===== Records for this exercise =====
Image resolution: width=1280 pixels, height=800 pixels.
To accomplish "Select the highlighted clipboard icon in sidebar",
=====
===== Records for this exercise =====
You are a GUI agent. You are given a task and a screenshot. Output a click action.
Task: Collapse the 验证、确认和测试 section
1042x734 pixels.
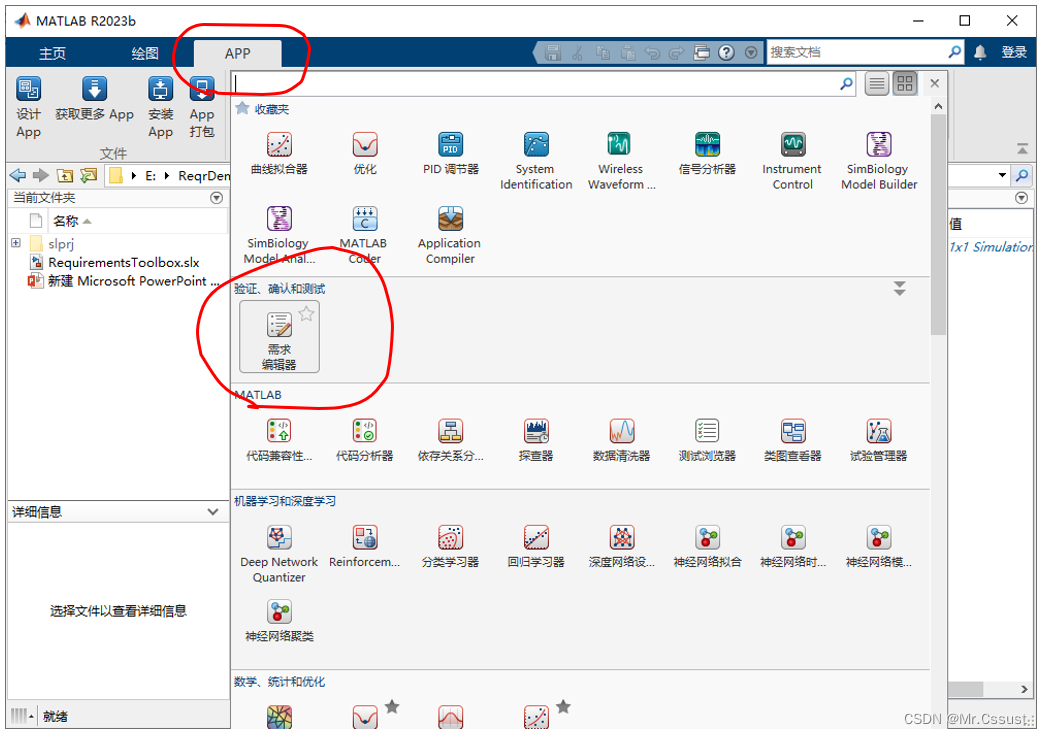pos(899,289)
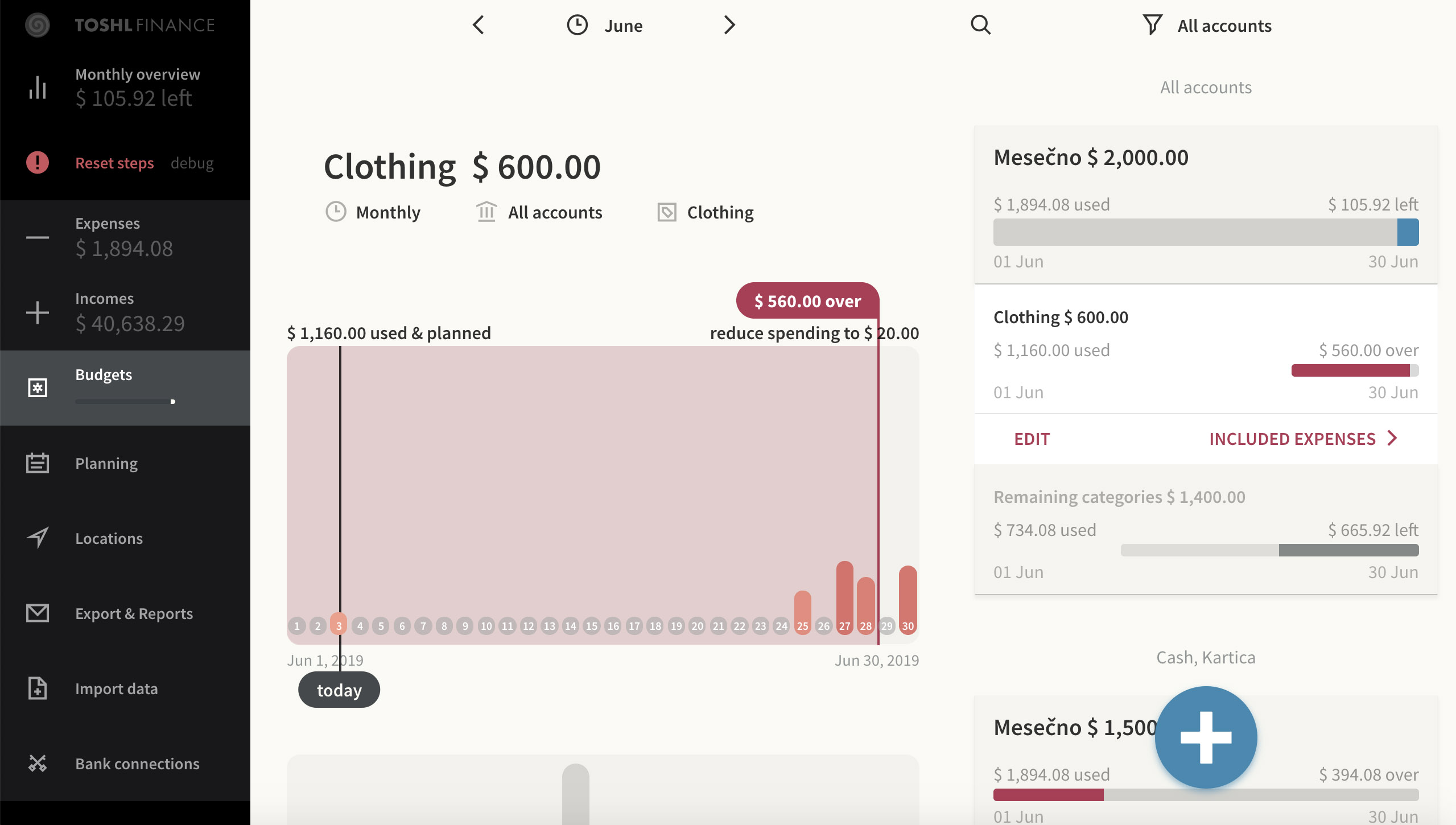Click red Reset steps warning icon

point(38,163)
=====
→ Goal
Render everything in the listing from the line containing "Image resolution: width=1280" down to the line containing "the highlighted clipboard", both lines included, as a JSON list of strings with one string per line.

→ Finished task
[
  "Image resolution: width=1280 pixels, height=800 pixels.",
  "To accomplish \"Select the highlighted clipboard icon in sidebar\","
]